● Task to complete
Reproduce the data below line for line, without changing anything.

● Data shown
=-=-=

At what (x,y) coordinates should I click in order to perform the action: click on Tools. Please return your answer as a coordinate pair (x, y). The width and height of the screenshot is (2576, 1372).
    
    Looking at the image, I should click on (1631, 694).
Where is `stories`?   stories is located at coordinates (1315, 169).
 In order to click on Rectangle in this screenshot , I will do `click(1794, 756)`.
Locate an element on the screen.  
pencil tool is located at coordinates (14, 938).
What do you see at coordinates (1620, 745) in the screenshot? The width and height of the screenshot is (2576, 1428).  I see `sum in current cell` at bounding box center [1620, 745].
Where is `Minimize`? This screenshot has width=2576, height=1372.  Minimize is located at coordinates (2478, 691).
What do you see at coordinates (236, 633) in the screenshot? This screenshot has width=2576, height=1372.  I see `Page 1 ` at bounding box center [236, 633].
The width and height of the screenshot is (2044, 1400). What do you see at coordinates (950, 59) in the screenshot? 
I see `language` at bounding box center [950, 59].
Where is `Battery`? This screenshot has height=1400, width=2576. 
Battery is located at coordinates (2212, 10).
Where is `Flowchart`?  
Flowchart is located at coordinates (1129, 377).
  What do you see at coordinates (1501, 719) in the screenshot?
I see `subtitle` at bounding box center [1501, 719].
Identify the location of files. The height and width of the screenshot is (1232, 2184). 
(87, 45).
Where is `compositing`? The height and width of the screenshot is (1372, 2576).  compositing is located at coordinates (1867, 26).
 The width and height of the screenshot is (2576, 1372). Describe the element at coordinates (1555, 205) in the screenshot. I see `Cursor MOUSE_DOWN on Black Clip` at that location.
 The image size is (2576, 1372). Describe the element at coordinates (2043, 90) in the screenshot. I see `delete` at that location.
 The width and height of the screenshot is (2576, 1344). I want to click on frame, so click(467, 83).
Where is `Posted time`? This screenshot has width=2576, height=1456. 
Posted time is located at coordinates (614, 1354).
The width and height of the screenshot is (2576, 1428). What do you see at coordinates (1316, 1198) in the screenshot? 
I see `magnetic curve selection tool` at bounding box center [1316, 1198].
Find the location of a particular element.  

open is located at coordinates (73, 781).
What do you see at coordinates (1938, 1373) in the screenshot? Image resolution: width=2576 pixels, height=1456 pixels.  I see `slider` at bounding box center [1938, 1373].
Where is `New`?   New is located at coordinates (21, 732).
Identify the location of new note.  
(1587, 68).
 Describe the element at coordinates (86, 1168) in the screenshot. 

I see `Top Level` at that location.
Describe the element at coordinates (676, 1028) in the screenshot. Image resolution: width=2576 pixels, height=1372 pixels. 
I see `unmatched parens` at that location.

=-=-=

● Solution
At what (x,y) coordinates should I click in order to perform the action: click on Tools. Please return your answer as a coordinate pair (x, y). The width and height of the screenshot is (2576, 1372).
    
    Looking at the image, I should click on (1631, 694).
Where is `stories`?   stories is located at coordinates (1315, 169).
 In order to click on Rectangle in this screenshot , I will do `click(1794, 756)`.
Locate an element on the screen.  
pencil tool is located at coordinates (14, 938).
What do you see at coordinates (1620, 745) in the screenshot? The width and height of the screenshot is (2576, 1428).  I see `sum in current cell` at bounding box center [1620, 745].
Where is `Minimize`? This screenshot has width=2576, height=1372.  Minimize is located at coordinates (2478, 691).
What do you see at coordinates (236, 633) in the screenshot? This screenshot has width=2576, height=1372.  I see `Page 1 ` at bounding box center [236, 633].
The width and height of the screenshot is (2044, 1400). What do you see at coordinates (950, 59) in the screenshot? 
I see `language` at bounding box center [950, 59].
Where is `Battery`? This screenshot has height=1400, width=2576. 
Battery is located at coordinates (2212, 10).
Where is `Flowchart`?  
Flowchart is located at coordinates (1129, 377).
  What do you see at coordinates (1501, 719) in the screenshot?
I see `subtitle` at bounding box center [1501, 719].
Identify the location of files. The height and width of the screenshot is (1232, 2184). 
(87, 45).
Where is `compositing`? The height and width of the screenshot is (1372, 2576).  compositing is located at coordinates (1867, 26).
 The width and height of the screenshot is (2576, 1372). Describe the element at coordinates (1555, 205) in the screenshot. I see `Cursor MOUSE_DOWN on Black Clip` at that location.
 The image size is (2576, 1372). Describe the element at coordinates (2043, 90) in the screenshot. I see `delete` at that location.
 The width and height of the screenshot is (2576, 1344). I want to click on frame, so click(467, 83).
Where is `Posted time`? This screenshot has width=2576, height=1456. 
Posted time is located at coordinates (614, 1354).
The width and height of the screenshot is (2576, 1428). What do you see at coordinates (1316, 1198) in the screenshot? 
I see `magnetic curve selection tool` at bounding box center [1316, 1198].
Find the location of a particular element.  

open is located at coordinates (73, 781).
What do you see at coordinates (1938, 1373) in the screenshot? Image resolution: width=2576 pixels, height=1456 pixels.  I see `slider` at bounding box center [1938, 1373].
Where is `New`?   New is located at coordinates (21, 732).
Identify the location of new note.  
(1587, 68).
 Describe the element at coordinates (86, 1168) in the screenshot. 

I see `Top Level` at that location.
Describe the element at coordinates (676, 1028) in the screenshot. Image resolution: width=2576 pixels, height=1372 pixels. 
I see `unmatched parens` at that location.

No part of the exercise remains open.